ダマスクスとの抗争
出典: フリー百科事典『ウィキペディア(Wikipedia)』 (2022/05/22 04:33 UTC 版)
ザンギーは一般に十字軍に対する反攻(ジハード)を開始したイスラム教世界の英雄と見られがちだが、実際の彼の生涯は、ほとんどセルジューク朝の分派(分家)政権で本家たる大セルジューク朝と対立していたダマスクスの地方政権、ブーリー朝との争いに費やされた。 1130年、彼はダマスクスのブーリー朝アタベク・ブーリに、連合して十字軍諸侯と戦おうと呼びかけたが、これはザンギーの勢力を高める結果に終わった。
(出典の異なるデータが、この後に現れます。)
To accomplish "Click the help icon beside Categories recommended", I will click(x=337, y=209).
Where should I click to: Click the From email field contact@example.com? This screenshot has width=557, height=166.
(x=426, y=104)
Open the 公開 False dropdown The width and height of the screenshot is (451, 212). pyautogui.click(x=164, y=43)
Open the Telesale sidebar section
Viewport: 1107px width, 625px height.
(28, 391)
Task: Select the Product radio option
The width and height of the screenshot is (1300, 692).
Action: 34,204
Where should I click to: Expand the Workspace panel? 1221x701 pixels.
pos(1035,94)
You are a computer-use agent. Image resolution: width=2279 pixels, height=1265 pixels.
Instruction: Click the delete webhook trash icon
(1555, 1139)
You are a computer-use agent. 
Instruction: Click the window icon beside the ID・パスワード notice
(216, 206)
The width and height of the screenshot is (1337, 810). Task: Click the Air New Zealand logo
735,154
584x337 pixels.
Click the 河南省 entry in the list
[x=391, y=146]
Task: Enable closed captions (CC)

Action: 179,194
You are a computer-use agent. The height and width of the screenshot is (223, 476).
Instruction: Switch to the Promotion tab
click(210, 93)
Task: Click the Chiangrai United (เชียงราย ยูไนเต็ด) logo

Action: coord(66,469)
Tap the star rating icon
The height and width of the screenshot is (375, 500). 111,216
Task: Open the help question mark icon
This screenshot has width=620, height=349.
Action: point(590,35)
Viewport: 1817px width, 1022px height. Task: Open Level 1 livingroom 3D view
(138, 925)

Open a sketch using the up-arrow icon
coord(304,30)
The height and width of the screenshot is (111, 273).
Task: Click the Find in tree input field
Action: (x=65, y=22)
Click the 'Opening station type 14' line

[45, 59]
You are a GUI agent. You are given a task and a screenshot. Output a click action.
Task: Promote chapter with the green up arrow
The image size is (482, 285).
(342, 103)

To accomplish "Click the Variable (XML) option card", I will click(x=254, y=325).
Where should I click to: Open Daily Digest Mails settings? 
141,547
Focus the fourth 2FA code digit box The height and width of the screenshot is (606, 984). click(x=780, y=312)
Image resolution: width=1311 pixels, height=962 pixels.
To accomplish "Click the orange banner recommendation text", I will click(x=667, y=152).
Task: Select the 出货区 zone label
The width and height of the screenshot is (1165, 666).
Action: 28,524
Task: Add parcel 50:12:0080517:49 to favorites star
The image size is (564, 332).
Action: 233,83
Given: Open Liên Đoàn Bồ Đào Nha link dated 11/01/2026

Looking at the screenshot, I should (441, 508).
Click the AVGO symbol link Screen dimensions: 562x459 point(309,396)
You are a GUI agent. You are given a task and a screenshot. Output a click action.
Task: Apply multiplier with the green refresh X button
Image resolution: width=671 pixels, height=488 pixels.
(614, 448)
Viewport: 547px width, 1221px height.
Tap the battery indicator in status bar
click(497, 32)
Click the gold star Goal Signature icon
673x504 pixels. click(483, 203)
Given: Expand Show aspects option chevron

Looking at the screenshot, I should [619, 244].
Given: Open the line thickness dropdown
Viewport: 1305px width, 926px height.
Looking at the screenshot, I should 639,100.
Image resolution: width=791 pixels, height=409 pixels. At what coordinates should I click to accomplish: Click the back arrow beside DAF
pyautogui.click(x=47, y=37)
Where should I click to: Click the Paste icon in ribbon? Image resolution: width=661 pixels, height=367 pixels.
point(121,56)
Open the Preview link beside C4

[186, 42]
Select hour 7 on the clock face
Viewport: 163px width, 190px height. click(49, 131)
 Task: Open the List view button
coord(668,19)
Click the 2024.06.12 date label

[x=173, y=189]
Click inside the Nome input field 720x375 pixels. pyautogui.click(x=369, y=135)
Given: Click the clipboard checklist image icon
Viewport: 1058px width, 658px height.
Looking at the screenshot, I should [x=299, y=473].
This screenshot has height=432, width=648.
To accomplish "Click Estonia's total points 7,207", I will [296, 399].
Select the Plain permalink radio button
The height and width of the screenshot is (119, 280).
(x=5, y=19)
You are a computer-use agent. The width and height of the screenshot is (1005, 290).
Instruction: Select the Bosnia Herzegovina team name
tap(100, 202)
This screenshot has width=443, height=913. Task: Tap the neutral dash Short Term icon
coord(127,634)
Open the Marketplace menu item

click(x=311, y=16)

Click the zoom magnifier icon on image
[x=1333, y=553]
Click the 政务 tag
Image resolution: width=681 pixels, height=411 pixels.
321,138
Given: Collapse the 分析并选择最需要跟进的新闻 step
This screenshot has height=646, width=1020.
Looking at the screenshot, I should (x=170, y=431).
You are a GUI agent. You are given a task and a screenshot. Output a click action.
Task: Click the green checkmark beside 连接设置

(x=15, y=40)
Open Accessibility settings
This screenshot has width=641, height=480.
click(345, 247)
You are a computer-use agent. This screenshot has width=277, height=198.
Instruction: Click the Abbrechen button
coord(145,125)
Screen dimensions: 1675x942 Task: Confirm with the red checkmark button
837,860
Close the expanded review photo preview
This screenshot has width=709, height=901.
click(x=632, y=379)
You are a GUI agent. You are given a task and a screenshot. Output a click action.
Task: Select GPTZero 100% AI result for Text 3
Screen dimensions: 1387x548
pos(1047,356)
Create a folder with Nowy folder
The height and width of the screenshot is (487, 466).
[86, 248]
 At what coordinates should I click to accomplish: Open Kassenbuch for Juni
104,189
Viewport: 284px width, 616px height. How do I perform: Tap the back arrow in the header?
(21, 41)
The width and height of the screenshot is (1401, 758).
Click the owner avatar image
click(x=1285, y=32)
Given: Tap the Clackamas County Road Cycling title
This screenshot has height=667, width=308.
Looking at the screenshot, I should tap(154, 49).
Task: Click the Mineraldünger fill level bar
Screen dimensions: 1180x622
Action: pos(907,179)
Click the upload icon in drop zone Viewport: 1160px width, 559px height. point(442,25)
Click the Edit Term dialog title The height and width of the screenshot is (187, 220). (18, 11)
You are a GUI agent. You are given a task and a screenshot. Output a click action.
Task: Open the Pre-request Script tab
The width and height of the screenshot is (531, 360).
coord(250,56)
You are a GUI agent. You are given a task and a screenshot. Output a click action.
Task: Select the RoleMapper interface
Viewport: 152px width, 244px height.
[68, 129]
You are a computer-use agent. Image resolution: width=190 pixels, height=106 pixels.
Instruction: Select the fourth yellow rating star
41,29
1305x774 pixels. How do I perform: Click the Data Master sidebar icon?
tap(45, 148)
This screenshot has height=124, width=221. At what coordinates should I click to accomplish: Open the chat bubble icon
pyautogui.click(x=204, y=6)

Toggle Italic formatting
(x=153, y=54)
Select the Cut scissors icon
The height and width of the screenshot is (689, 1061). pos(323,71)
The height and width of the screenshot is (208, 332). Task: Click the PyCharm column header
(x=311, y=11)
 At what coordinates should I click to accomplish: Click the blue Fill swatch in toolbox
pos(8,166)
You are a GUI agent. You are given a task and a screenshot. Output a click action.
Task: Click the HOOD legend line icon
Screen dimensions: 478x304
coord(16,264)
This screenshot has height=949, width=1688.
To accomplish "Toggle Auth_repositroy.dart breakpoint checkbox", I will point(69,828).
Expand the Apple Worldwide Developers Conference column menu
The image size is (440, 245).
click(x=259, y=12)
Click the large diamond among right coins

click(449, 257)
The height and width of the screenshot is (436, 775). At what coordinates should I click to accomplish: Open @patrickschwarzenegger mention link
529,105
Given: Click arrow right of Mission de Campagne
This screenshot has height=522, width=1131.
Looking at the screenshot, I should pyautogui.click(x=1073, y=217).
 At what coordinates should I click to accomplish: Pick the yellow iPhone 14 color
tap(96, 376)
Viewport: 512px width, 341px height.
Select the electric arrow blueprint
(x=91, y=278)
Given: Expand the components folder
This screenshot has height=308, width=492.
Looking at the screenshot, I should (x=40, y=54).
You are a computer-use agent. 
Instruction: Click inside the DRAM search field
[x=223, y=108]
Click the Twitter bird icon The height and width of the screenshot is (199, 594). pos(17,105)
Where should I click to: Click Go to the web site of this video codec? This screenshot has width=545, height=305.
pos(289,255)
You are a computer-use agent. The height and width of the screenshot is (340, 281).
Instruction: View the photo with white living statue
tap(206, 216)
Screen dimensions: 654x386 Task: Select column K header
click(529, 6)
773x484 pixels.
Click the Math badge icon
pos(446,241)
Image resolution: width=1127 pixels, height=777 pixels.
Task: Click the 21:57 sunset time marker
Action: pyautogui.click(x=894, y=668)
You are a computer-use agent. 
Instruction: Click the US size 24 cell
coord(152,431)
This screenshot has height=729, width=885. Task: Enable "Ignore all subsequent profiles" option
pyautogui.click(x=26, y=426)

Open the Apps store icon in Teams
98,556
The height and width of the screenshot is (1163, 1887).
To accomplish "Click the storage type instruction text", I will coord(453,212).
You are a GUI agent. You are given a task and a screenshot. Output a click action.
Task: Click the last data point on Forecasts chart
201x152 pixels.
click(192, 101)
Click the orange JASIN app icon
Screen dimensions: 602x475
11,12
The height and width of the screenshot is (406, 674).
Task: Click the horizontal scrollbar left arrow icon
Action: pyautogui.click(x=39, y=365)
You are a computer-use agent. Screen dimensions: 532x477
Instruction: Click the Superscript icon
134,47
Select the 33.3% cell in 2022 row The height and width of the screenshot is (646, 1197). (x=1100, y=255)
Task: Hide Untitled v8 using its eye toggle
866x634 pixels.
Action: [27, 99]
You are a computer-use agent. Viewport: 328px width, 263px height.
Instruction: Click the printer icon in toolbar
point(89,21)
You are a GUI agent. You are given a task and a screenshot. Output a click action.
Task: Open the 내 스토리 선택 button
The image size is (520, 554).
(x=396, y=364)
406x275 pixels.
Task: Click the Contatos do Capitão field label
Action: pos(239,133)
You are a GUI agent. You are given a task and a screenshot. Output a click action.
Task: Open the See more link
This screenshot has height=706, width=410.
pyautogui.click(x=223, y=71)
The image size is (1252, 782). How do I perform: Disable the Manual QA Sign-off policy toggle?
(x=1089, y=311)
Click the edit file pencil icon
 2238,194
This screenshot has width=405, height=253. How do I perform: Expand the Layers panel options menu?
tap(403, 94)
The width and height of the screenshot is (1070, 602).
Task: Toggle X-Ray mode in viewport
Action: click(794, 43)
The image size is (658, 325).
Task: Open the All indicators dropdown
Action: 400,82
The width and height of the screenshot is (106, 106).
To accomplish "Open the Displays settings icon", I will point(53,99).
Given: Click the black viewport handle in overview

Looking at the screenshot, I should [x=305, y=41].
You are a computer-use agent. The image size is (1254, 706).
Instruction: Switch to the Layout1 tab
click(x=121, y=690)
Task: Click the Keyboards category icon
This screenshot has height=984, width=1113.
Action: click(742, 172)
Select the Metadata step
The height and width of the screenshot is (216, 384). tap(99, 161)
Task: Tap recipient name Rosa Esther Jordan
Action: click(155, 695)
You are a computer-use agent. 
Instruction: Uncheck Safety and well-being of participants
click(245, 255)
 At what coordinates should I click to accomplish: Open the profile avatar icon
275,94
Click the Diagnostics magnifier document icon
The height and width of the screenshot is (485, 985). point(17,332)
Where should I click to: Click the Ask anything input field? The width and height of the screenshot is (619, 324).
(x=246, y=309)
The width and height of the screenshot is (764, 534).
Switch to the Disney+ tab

彼は到着したブーリの軍を武装解除させるとブーリの息子や弟サウィンジを人質に取り、ハマーの街を奪った。さらにホムスの街も奪おうとしその領主とも結んだが陥落させることができなかったため、ザンギーはブーリの息子やその他の人質を幽閉しているモースルに戻り、ダマスクスから5万ディナールの身代金を受け取って彼らを釈放した。翌1131年、ザンギーは5万ディナールを返す代わりに、カリフのアル・ムスタルシドの元からダマスクスへ逃げた武将ドゥバイスをブーリが差し出すことを要求した。カリフの使者がドゥバイスを引き取りにダマスクスへ現れたとき、ザンギーはドゥバイスを殺した後だった。